The Biden administration official underlined repeatedly how “unique” the decision is, with Britain being the only other country the US has ever helped to build a nuclear fleet.
“This technology is extremely sensitive,” the official said. “We view this as a one-off.”
The creation of AUKUS, with its focus on submarines, is “meant to send a message of reassurance and a determination to maintain a strong deterrent stance”, the US official said.
Even if not carrying nuclear weapons, the new submarines will allow Australia to “play at a much higher level”, the official said. “Nuclear powered submarines really maintain superior characteristics of stealth, speed, manoeuvrability, survivability and really substantial endurance.”
“You will see much deeper interoperability along our navies and our nuclear infrastructure,” the official said. “This is a fundamental decision, fundamental.
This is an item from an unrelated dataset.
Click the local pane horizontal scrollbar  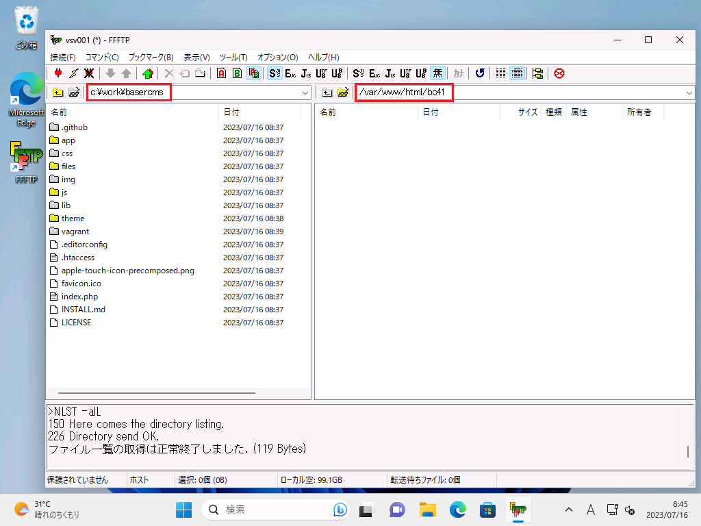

It binds Australia … and the United States and Great Britain for generations.”
New Zealand Prime Minister Jacinda Ardern on September 16 said her Australian counterpart Scott Morrison had briefed her on Canberra’s plan to develop nuclear-powered submarines with the help of the US and Britain.
She described the deal as “primarily around technology and defence hardware”, playing down implications for the so-called “Five Eyes” partnership of the US, Britain, Australia, Canada and New Zealand.
“This arrangement in no way changes our security and intelligence ties with these three countries, as well as Canada,” the New Zealand leader said in a statement.
But she also said New Zealand would maintain a ban on nuclear-powered vessels that dates back to 1985, meaning Wellington will not allow the prized naval asset being developed by Australia into its waters.
“New Zealand’s position in relation to the prohibition of nuclear-powered vessels in our waters remains unchanged,” Ardern said.
The ban was introduced in the wake of French nuclear testing in the Pacific and led to the US navy banning its warships from entering New Zealand ports for more than 30 years.
The destroyer USS Sampson visited in late 2016 but only after the then-prime minister John Key gave a special exemption, saying he was “100 per cent confident” the vessel was not nuclear powered or carrying nuclear weapons.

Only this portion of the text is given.